SELECTED EXTRACT:
-- Start --

# cedar goldfish pond above ground



## kevin22 (May 12, 2010)

After I built my garden shed this summer, I decided to use the extra Cedar to build an above ground pond. Inspired by couple Internet posts and started framing


----------



## kevin22 (May 12, 2010)

the entire pond is built with cedar, bought pond liner, the pump and the filters from Amazon and the gold fish from Hawaiian Botanical


----------



## TomC (Apr 21, 2010)

Nice. It looks to be raccoon proof, too. My tub ponds just got raided by the little buggers. They got everything but a single minnow.


----------



## kevin22 (May 12, 2010)

Thx. The lid is removeable. Made by 2x4 cedar and chicken wire


----------



## rave93 (Dec 7, 2010)

i like the top fixture and how the pump outlet is via a bamboo shoot?


----------



## kevin22 (May 12, 2010)

thanks. I made the faucet out of two pieces of bamboos.
then run the 3/4" tube through them.


----------



## datfish (Sep 7, 2012)

Will the fish inside be able to handle a cold winter in an above ground pond?


----------



## kevin22 (May 12, 2010)

sure. I had goldfish in a wood barrel when I lived in a condo.
even the top water is frozen the fish will be fine.


----------



## Claudia (Apr 21, 2010)

U did an awesome job, looks really nice


----------



## Diztrbd1 (Apr 21, 2010)

Very nicely done indeed! Great job!


----------



## kevin22 (May 12, 2010)

thanks, Claudia


----------



## gmann (Mar 26, 2013)

i wish i was more of a handy man....

i miss my koi =(


----------



## kevin22 (May 12, 2010)

it's fairly easy to make, as long as you have the right tools.


----------



## gmann (Mar 26, 2013)

-- End --

(Word and element location records)
-- Start --

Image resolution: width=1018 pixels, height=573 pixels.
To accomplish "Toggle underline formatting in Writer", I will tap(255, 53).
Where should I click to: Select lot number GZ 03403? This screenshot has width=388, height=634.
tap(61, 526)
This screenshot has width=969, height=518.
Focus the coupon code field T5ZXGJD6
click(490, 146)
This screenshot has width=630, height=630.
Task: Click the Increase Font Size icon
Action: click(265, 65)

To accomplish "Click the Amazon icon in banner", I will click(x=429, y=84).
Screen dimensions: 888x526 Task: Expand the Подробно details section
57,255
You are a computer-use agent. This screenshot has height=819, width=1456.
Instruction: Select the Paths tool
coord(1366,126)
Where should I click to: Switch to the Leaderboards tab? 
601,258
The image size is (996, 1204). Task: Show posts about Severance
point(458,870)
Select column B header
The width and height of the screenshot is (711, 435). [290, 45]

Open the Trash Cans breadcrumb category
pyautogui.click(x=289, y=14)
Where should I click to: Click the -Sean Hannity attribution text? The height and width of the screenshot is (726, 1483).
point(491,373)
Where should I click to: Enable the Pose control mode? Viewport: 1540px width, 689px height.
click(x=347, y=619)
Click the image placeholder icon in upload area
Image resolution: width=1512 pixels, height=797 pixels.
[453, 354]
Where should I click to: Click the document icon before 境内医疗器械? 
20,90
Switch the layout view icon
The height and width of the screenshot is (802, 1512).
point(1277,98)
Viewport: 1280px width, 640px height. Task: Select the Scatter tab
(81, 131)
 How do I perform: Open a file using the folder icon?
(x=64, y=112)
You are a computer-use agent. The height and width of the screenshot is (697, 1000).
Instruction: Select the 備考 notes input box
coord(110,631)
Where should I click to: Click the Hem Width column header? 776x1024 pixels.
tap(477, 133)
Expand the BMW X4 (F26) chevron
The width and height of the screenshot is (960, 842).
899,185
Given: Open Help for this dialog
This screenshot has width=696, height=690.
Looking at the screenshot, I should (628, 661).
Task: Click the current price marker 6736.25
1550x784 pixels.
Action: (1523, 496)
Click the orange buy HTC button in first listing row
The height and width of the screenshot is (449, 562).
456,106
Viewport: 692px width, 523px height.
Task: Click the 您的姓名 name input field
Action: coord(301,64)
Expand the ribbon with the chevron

-- End --

EXERCISE DESCRIPTION: Please write the next part of the cedar pond forum thread, starting right after its last line.

THE REPLY:
kevin22 said:


> it's fairly easy to make, as long as you have the right tools.


lol nopes, dont even have a screw driver haha


----------



## jbyoung00008 (May 16, 2011)

Great job! I wanted to build one exactly like that but decided I have enough tanks. It would fit perfect in my small back yard. What are you going to keep in it? What are you using for a filter?


----------



## kevin22 (May 12, 2010)

thanks, it's a goldfish pond.
I have two pre filter boxes in front of the underwater pump.
very simple and cheap setup.


----------



## King-eL (Apr 21, 2010)

Very nice pond. Seen it in person you gave me the free golden goldfish.


----------



## kevin22 (May 12, 2010)

King-eL said:


> Very nice pond. Seen it in person you gave me the free golden goldfish.


thanks, glad you liked it.
is the fish doing ok?
Kevin


----------



## King-eL (Apr 21, 2010)

kevin22 said:


> thanks, glad you liked it.
> is the fish doing ok?
> Kevin


Fish grew about an inch. Currently keeping in a subtropical temp to boost it appetite to grow.


----------



## kevin22 (May 12, 2010)

good to hear. he wasn't doing well in the pond at all.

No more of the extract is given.